Ice Beer – – Yum!

Although it is not promoted widely by the beer manufacturers, ice beer (also known as eisbock, the German designation for it) may be working its way into your consciousness.

It is manufactured by taking ordinary beer and sending it to subfreezing temperatures. (Note that this has nothing to do with the speeding Coors train; ice beer is frozen before it goes into the bottle and is served at a temperature which is well-above freezing.) Since alcohol will not freeze until the temperature falls below -100°F, by reducing a beer’s temperature to, say, 5°F (or 27° below the temperature at which water freezes), some of the water in beer will freeze – – but the alcohol remains. When the ice is removed, the remaining liquid, permitted to warm to its normal temperature, will have a higher percentage of alcohol; and according to one report, if the alcohol level can be held below 15%, the resulting beer typically will be rich and flavorful. The freezing process can also remove impurities; and if the level rises above 15%, the beer becomes thicker and will taste more like whiskey or brandy.

Interestingly enough, the federal Alcohol and Tobacco Tax and Trade Bureau (“TTB”) may regulate ice beers manufactured in the United States but has no authority to regulate or control importation of ice beers made outside this country. The TTB has ruled that no more than 0.5% of the beer may be removed by the distillation process described above. The result is that domestic ice beers have substantially lower levels of alcohol than those which are imported.
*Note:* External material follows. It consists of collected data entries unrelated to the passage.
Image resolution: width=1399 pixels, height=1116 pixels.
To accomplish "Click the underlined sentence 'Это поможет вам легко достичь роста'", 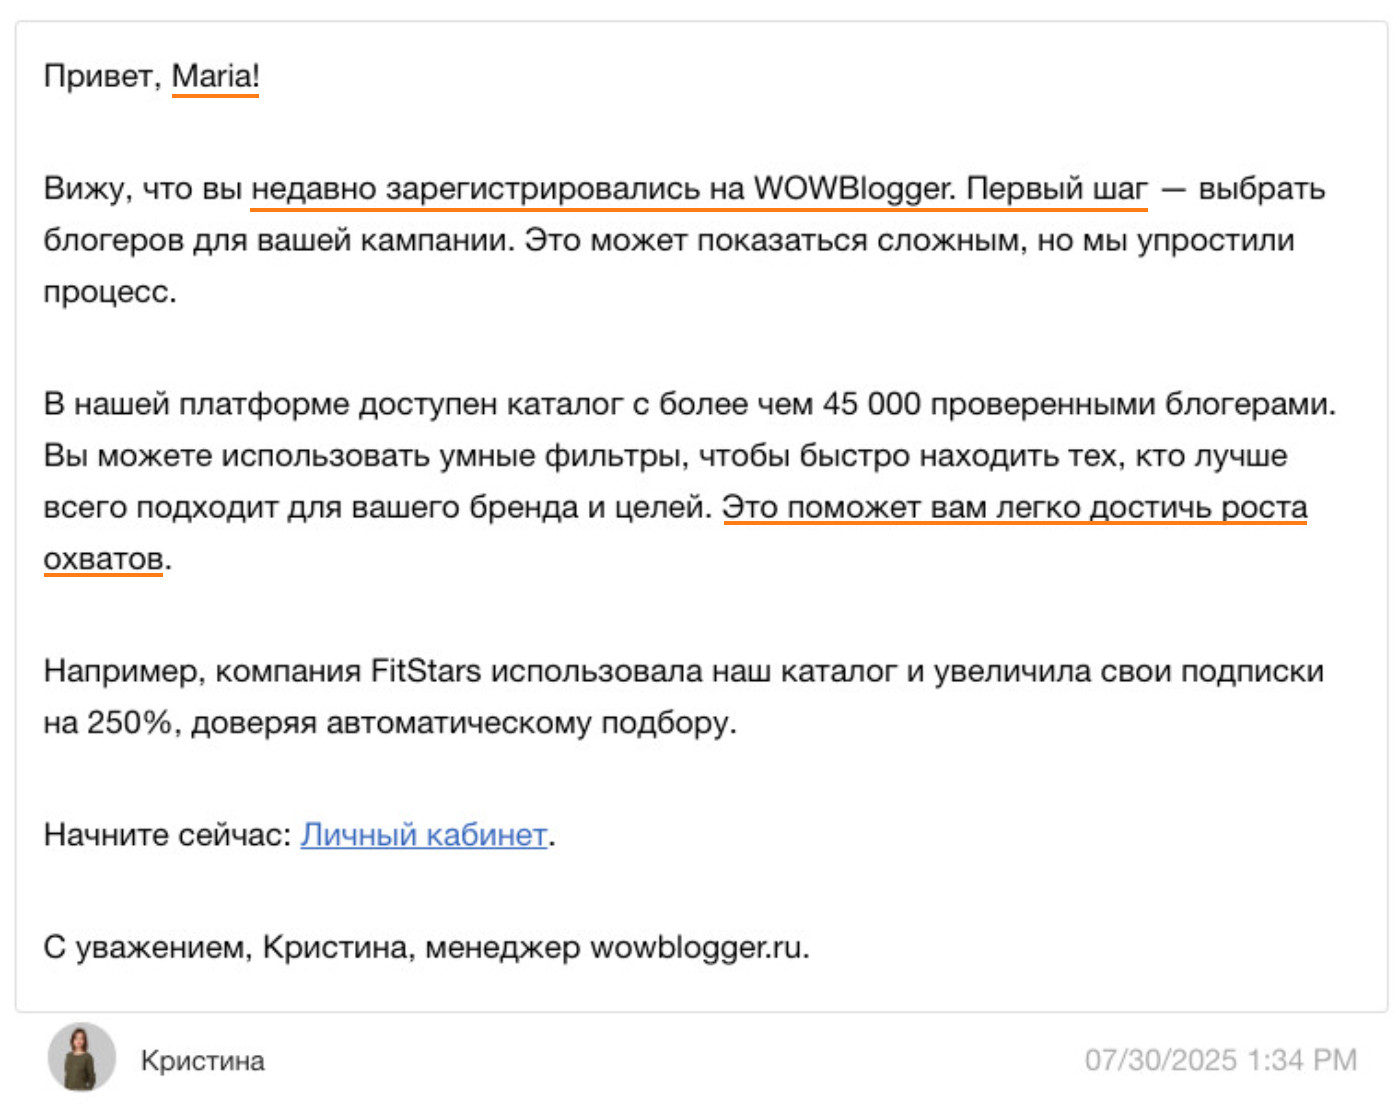I will (1014, 507).
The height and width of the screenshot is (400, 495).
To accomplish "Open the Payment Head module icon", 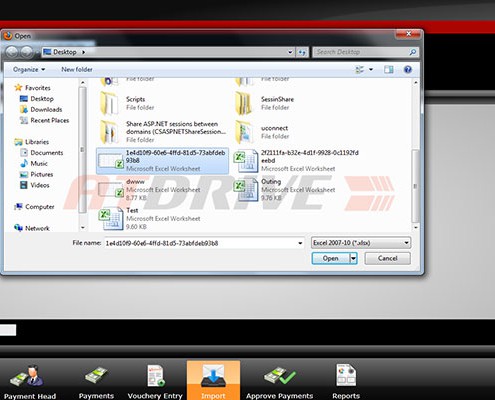I will click(x=27, y=376).
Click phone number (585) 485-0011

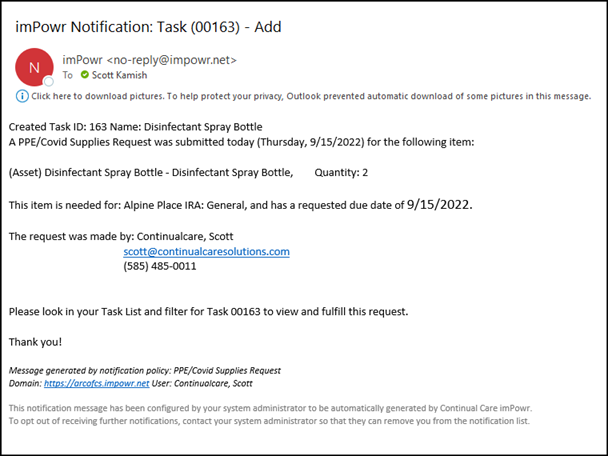160,266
Curiously enough, the TTB has been permitting, on an informal basis, small breweries which manufacturer craft beers to circumvent its rule; and while the TTB is reluctant to approve an ice beer label for an American brewery outside of its regulation, it did in 2010 approve a label for Washington State Brewery Redhook’s Eisbock 28; a label which read:Aged for months at temperatures well below freezing; Eisbock 28 is extraordinarily smooth and malty with a bittersweet complexity achieved by ice processing.” It does tempt!
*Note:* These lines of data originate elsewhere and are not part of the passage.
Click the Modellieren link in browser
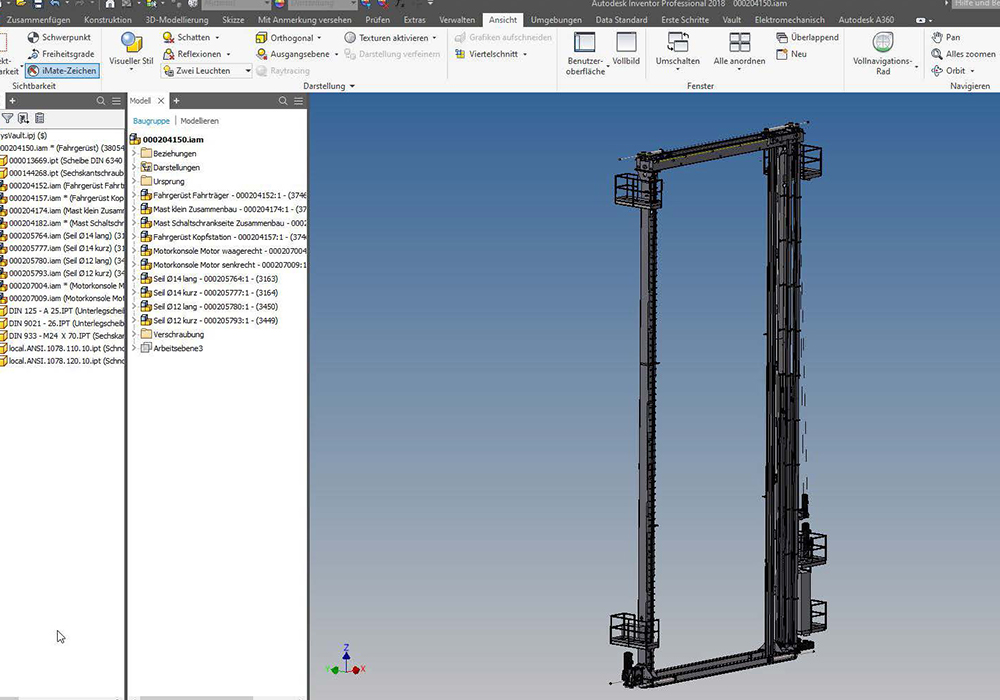This screenshot has height=700, width=1000. pos(199,120)
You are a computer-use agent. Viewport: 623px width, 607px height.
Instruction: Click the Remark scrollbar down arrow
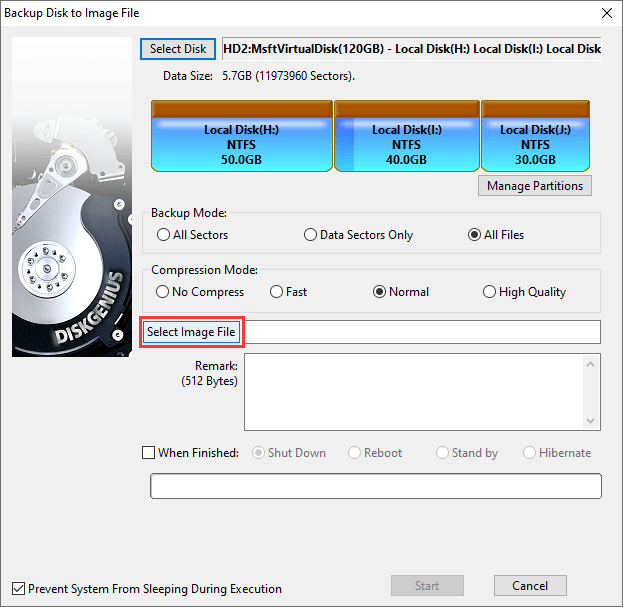(x=591, y=421)
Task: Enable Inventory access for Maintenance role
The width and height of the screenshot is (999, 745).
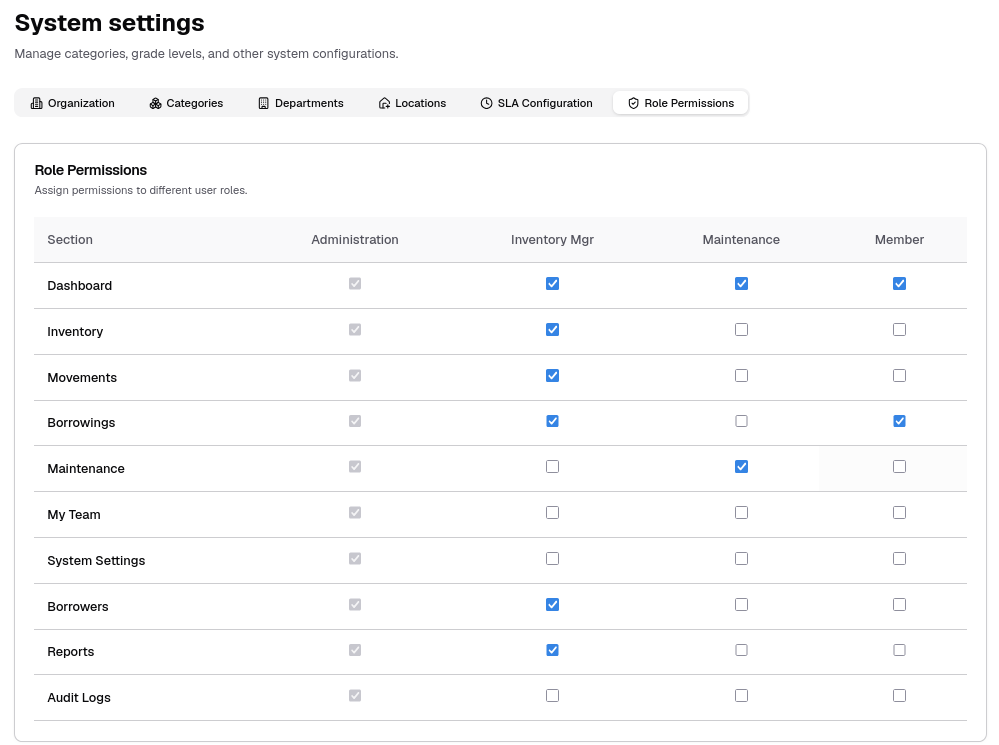Action: tap(741, 329)
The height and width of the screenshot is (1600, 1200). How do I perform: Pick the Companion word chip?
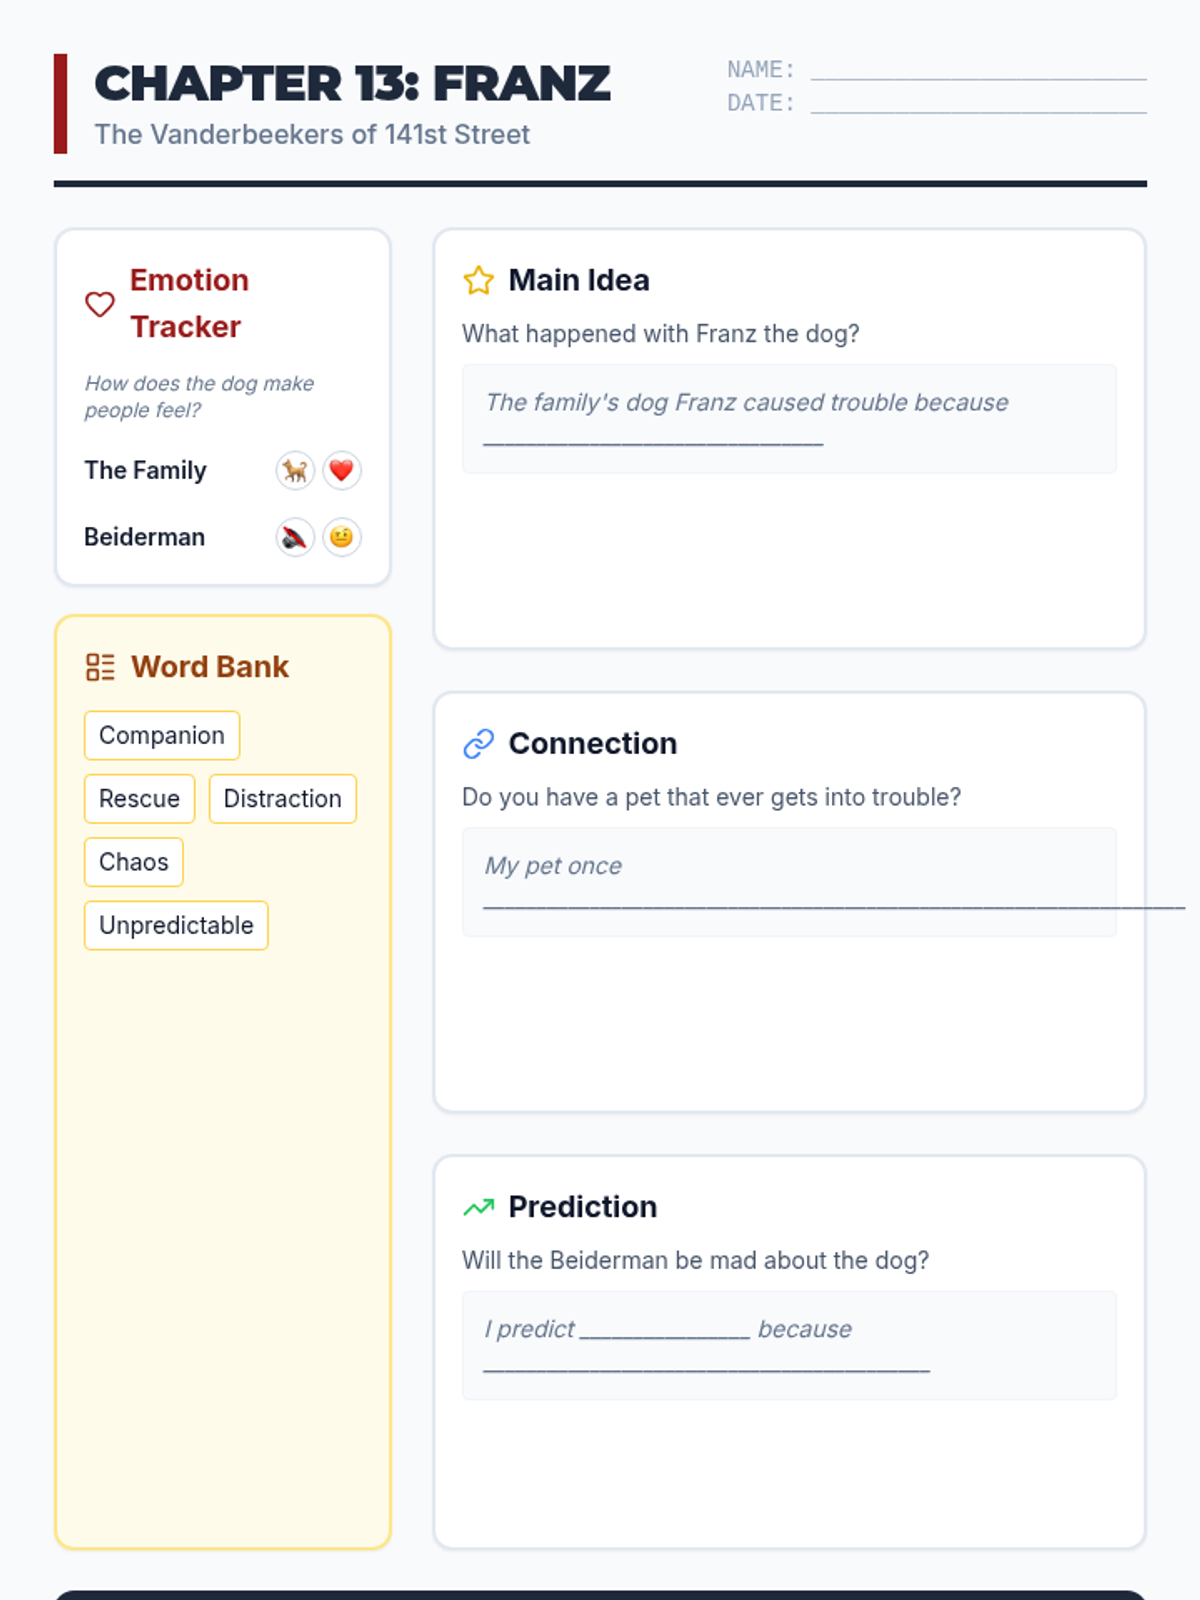coord(162,736)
Eisbock 28 quickly sold out; yet there has been no Eisbock 29.

Since they are not regulated, several Canadian and German eisbocks are being imported, and, as you might expect, there is a race of sorts among these brewers to increase the alcoholic content. Two eisbocks that are available in Pennsylvania are Aventinus Weizen and Kulmbacher. A duel seems to have developed between the German brewery Kleinbrauerei Schorschbrau (“KS”) and the Scottish brewery BrewDog; they started at 32%, pushed it to 40%, then 41%. (Keep in mind that a typical beer’s alcoholic content runs between 3% and 6%.) BrewDog apparently decided to preempt further dueling by boosting its eisbock to 55%, announced that this was its limit, and wrapped each bottle in some kind of animal skin at the cost (hold on!) of nearly $1,000 each.
You may not be shocked to learn that KS is not content to cede the mantle to BrewDog, by raising the alcohol level in its Finis Coronet Opus to 57.7%! Blotto.

Even with the TTB’s informal relaxation of its rule for domestic brewers, it is unlikely that any brewery will make an effort to compete with BrewDog or KS. With alcohol levels in excess of most hard liquors (whiskey, vodka, gin, etc.), the eisbocks could be particularly pernicious; if we see a bottle labeled “Ice Beer”, our acculturation may lead us to imbibe it in quantities more akin to beer than hard liquor. At alcohol levels in the mid-50 percentages, a 16-ounce glass (a fairly standard glass of beer) might render a person suddenly senseless, with all of its attending consequences.